Wideangle medium format

While I was part-xing some of my less well used equipment for a Nikon F4 I also obtained a second lens for my Bronica ETRS. A recent road trip to Leeds gave me an opportunity to shoot a roll of Kodak Tri-X with my new lens at a couple of interesting spots en-route.

The lens I bought is a 50mm f2.8 E lens for the Bronica ETR system. The E bit means it is less sophisticated than the better PE lens, and while it still has nice stuff like multi-coated elements it is limited to full 1-stop aperture values instead of the half-stop clicks on the better lens. The lens, like most medium format SLR lenses has a leaf shutter within the lens, so all in all I got quite a bit for my £99 outlay.

The joy of wideangle on medium format is that due to a crop factor of less than one this 50mm lens has an angle of view roughly equivalent to a 35mm lens on 35mm format film. So it gives the wide angle view I like but is also capable of a shallow(ish) depth of field which makes it great for getting close to things and throwing the background out of focus.

angel-of-the-north-1

The Angel of the North was my chosen subject and I managed to shoot most of a roll off while trying to capture some interesting angles.
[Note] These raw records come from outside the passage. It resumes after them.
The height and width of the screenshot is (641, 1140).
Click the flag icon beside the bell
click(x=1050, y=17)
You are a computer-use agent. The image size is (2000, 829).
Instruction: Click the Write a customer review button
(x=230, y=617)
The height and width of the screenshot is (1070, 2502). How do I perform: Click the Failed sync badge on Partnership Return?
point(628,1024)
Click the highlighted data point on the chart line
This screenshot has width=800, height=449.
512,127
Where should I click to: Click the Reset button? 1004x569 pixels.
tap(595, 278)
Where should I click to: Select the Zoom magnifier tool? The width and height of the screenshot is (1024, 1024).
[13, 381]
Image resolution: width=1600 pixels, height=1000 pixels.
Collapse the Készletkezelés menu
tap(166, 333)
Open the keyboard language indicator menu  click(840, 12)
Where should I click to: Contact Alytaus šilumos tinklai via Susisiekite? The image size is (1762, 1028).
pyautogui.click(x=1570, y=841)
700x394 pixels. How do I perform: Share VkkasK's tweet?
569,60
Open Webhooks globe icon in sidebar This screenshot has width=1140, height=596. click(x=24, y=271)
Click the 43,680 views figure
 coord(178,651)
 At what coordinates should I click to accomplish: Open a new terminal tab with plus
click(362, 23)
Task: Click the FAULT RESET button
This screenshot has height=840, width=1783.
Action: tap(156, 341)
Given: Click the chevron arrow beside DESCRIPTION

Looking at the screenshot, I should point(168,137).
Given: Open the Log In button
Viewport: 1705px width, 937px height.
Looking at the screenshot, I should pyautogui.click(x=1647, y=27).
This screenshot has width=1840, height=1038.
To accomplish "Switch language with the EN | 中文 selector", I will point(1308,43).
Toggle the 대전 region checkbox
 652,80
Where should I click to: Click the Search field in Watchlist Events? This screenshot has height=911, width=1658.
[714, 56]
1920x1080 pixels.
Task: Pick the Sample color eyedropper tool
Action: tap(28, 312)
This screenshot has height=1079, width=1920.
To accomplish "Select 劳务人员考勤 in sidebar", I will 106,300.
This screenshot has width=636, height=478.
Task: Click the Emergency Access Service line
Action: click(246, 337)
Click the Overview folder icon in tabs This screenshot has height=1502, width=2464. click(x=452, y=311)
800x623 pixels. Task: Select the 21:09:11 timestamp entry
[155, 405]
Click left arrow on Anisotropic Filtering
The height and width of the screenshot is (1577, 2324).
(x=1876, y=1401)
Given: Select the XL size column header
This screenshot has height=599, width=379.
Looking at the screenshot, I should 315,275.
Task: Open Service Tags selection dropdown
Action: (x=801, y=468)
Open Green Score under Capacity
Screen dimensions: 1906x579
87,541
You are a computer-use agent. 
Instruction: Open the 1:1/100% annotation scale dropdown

It was difficult to stand back far enough to get an overall view of the piece which forced one to think about compositions that only contained part of the sculpture. I chose two different approaches to tackle this, firstly to shoot some overall views with other elements in the frame to give context, and secondly to shoot some more abstract closeups of the kind I normally favor.

angel-of-the-north-2

The wider view of the 50mm lens over the ‘normal’ 75mm lens for this camera gives a bigger view without too much obvious ‘THIS IS A WIDEANGLE IMAGE” shoutyness that, say, my 12-24mm lens would on my D300 DSLR. It meant I couldn’t fit everything in, but what was there looked more natural. It’s rare that I ever include people in my images, but in this case it was A) unavoidable as they swarmed the place, and B) gave a sense of scale to the sculpture.

It’s not my usual style, but I think it worked out ok  partly thanks to patience on my part to ensure that no-one was in a jarring pose that upset the balance.

angel-of-the-north-5

The abstract closeups are more my thing, and this lens didn’t disappoint on creating a nice shallow depth of field to give some three-dimensionality to the image. It usually takes a bit of contortion to shoot anything but horizontal views with a medium format camera with a waist-level finder, but in this case as I was mostly just looking up is was fairly easy to do (although it still presented the usual problems with the inverted left-right image when trying to frame the image).

angel-of-the-north-6

All these images were processed and scanned as usual with some tone curve fettling and light split toning in Lightroom to get them where I like them. I found the lens to produce a noticeable bit of barrel distortion, but the resulting 20 million pixel image provides plenty of overhead for adjusting without any ill effects visible in the final image.